Copy the passage from the interview about DHL Supply Chain's warehouse portfolio, from "Segelman speaks to" up to and including "a logistics business.".

> [SELECTED EXTRACT]
- - -

Segelman is at least starting from a good position. DHL Supply Chain is already one of the industry’s largest logistics property developers and warehouse operators. The company, part of the broader Deutsche Post DHL Group, runs a portfolio of 134.5m sq ft in 1,300 locations across more than 55 countries, operating as a third-party logistics provider for clients.
But he also knows that competition for the best assets and development opportunities is growing rapidly. Segelman, who started the new job in July, will hope that his previous job as head of logistics at Round Hill Capital – where he helped set up its European logistics and light industrial platforms – will stand him in good stead.
Segelman speaks to EG about the new role, DHL Supply Chain’s targets for expansion, and the ways in which technology is changing productivity in a logistics business.
What does your new role involve, and what is your strategy for the portfolio?
What we are looking at is the wholesale development of warehouse space for our businesses. I’m here to help provide solutions for space in a number of different ways: through developing new space, acquiring land for built-to-suit or speculative development, or selectively buying standing assets that can allow the business to grow. We have sizeable firepower – hundreds of millions of pounds – to deploy in any year.
How has the criteria for sheds changed?
We’ve undertaken audits of the real estate we occupy across the UK to identify gaps and inefficiencies. Through its agglomeration of various businesses over the years, such as UK Mail, Exel and DHL itself, some of the leases that DHL inherited are now old – functionally, we’re talking pre-2000 builds, and even some post-2000 ones where requirements for space have since changed. Eaves heights were perhaps sub-12m, for example, and now requirements can be very much above that.
Various clients have requirements for other aspects now – being closer to hubs with large populations, for example. There’s more consideration now for what drives that location, the design and the practical use of the space.

- - -

> [DATA LINES]
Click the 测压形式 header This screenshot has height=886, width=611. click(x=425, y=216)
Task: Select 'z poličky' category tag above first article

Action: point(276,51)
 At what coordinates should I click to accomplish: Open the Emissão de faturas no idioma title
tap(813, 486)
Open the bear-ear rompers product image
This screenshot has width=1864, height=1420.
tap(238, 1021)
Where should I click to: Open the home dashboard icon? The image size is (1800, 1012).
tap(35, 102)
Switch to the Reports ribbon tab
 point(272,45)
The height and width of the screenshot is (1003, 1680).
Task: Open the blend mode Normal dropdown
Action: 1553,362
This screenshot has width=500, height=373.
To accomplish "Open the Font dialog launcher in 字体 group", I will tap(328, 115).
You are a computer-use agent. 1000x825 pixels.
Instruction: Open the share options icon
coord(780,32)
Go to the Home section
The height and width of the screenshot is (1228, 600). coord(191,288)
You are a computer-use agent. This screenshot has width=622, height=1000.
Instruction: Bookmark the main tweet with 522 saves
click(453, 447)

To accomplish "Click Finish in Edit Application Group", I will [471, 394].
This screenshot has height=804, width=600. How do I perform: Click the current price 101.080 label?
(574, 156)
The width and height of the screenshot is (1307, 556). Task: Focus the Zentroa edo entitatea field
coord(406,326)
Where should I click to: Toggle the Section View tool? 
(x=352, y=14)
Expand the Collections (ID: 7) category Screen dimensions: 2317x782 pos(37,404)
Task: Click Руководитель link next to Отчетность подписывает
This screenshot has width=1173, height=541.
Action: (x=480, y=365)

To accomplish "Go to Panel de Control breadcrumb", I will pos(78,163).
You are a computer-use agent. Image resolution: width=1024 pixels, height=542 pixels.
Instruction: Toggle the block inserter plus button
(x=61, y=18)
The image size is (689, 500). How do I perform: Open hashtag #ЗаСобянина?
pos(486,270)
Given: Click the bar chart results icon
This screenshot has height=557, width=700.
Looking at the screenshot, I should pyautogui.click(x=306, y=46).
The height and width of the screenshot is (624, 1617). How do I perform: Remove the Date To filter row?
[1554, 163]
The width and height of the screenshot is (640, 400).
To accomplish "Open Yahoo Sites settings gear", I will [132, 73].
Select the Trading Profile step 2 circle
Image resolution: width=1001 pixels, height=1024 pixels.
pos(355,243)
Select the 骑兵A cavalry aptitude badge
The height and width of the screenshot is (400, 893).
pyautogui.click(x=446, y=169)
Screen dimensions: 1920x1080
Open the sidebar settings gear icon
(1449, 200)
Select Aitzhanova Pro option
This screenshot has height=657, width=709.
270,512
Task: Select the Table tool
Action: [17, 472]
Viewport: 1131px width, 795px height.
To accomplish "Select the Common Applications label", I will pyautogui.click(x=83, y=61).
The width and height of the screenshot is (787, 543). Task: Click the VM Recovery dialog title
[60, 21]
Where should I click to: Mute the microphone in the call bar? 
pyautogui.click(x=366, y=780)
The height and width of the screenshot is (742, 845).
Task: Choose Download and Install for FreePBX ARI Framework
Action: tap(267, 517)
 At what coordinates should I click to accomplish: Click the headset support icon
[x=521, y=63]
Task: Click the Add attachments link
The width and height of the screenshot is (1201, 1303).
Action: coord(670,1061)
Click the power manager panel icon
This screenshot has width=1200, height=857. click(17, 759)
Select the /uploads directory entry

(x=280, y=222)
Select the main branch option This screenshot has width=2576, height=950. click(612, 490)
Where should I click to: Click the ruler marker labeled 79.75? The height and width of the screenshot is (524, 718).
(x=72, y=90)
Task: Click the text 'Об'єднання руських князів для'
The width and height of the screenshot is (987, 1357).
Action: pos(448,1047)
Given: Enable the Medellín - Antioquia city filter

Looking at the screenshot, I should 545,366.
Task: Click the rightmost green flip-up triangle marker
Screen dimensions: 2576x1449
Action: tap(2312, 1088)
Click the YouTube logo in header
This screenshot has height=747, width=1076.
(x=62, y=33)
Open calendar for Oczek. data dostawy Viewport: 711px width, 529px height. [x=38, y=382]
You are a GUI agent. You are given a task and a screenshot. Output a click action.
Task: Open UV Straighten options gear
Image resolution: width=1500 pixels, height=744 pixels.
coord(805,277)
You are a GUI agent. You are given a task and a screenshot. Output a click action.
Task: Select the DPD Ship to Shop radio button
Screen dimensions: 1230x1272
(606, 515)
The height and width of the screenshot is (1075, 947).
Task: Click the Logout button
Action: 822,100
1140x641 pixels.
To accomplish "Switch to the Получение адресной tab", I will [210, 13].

- - -

> [CORRECT RESPONSE]
Segelman speaks to EG about the new role, DHL Supply Chain’s targets for expansion, and the ways in which technology is changing productivity in a logistics business.